Dervişoğlu, AKP'nin seçimi kaybetse bile iktidarı bırakmak istemeyeceği yönündeki endişelerin sorulmasıüzerine ise "Seçimi kaybederlerse olur da ya gitmezlerse, gitmemek için birtakım planlamalar yapıyorlarsa. Türkiye'de bazıçevreler, işte iç savaş projelerini, senaryolarını yaşama geçirirlerse filan türünden kaygıları konuşabilir hale getirdi. Ne hazin bir durumdur ya. Ya gitmezse. Ne demek gitmezse. Buna sizin cevabınız nedir diye sorarsanız; benzetmek gibi olmasın, Atatürk İngilizler için ne dediyse ben de bunlar için onu söylüyorum; geldikleri gibi giderler" diye konuştu.

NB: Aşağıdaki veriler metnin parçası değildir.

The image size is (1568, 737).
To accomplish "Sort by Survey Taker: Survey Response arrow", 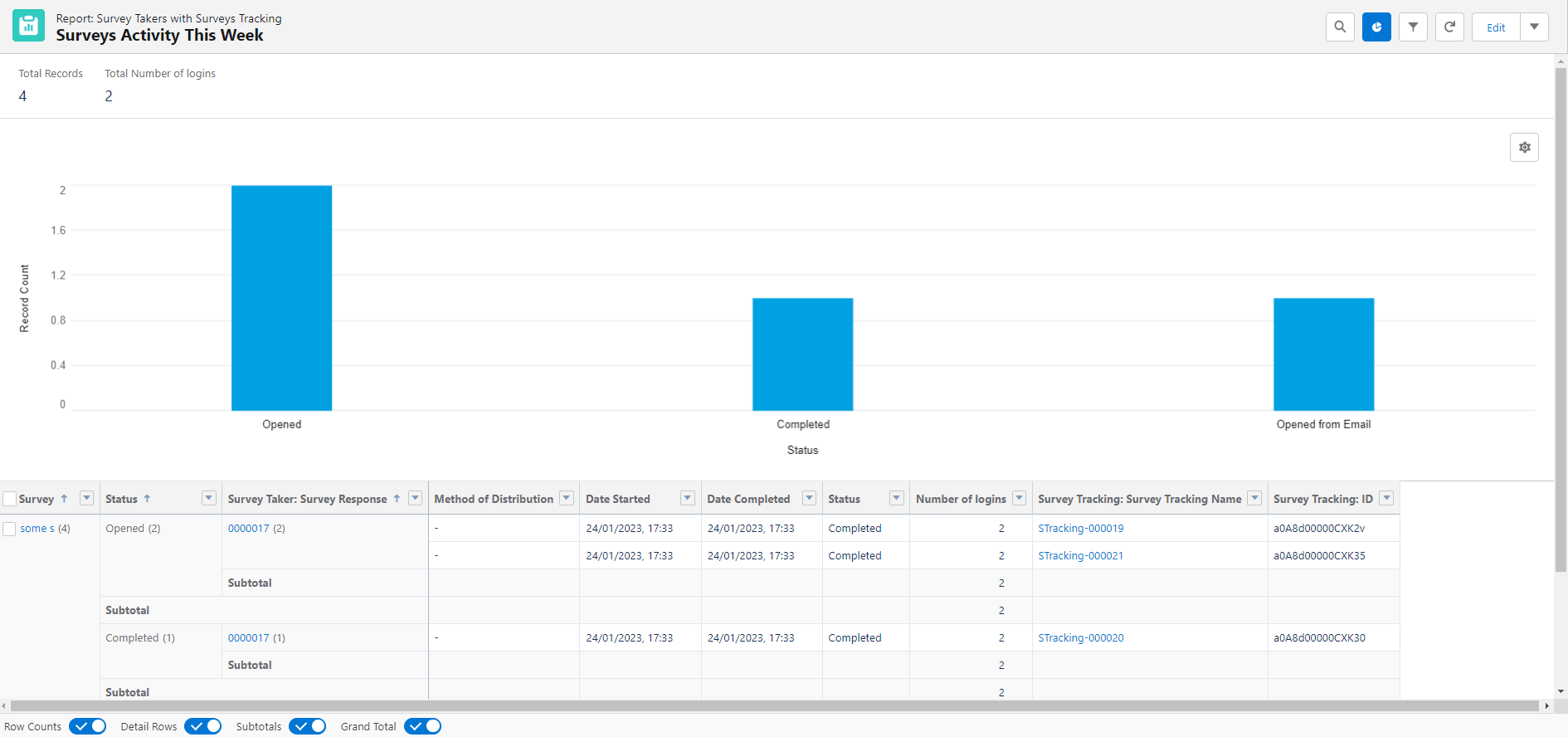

"JAPONYA'DA OLSA HARAKİRİ YAPARLARDI"
Orman yangınlarına müdahale konusunda koordinasyon eksikliği yaşandığını, hazırlıksız yakalanıldığını vurgulayan Dervişoğlu, Tarım ve Orman Bakanı Pakdemirli'ye yüklendi. Pakdemirli'nin siyasi açıklamalar yaptığın dile getiren Dervişoğlu, "Afet üzerinden siyaset yapmak bana vatandaş olarak bile yakışmaz. Ama sen öyle bir bakansın ki sorumlusun. Sana bu alanda siyaset hiç yakışmaz. Yani bu dönemde siyaset yapan sorumlu bakanın sabah kalktığında aynaya bakamaması lazım. Hele başarısızsa. Yunanistan'da oldu, adam istifa etti. Japonya'da olmuş olsa harakiri yaparlar. Biz bunlara harakiri yapacak kadar Japon olsun demiyoruz ama istifa edecek kadar adam olsunlar" dedi.
ERDOĞAN'A RAKİP SEÇME HAKKI VERECEK SAFLIKTA DEĞİLİZ"

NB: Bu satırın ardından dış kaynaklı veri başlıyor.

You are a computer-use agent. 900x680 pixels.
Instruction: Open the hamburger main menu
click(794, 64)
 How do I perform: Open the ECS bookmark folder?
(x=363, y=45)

Müsavat Dervişoğlu, Millet İttifakı’nın cumhurbaşkanı adayına ilişkin soruyu ise şöyle yanıtladı:
"Millet İttifakı, Cumhur İttifakı’ndan farklı bir ittifak modeli. Biz bu ittifakı oluştururken her seçimin kendi içindeki şartlarının dikkate alınması yönünde konuştuk. 2019 ila 2018 seçimlerindeki ittifak durumumuz farklıdır. Bizim ismi geçen kimseye karşı duruşumuz yoktur. Böyle bir söylemde bir isimlere karşı olmak demek, seçilme hakkının da karşısında olmaktır. Herkesin hakkıdır aday olmak. Kılıçdaroğlu da zaten açık ve net bir biçimde Millet İttifakı karar verirse böyle bir şey olabileceğini belirtmiştir. Seçim sürecine girmedik henüz. Seçim sürecine girmeden, Erdoğan'a rakip kim olacak diye rakip seçme hakkı verecek kadar siyasi saflıkta değiliz. Biz, ince eleyip sık dokuyacağız. Her parti, genel başkanını cumhurbaşkanı olarak görmek ister. Bizim hedefimiz Türkiye'nin önünü tıkamak değil açmaktır."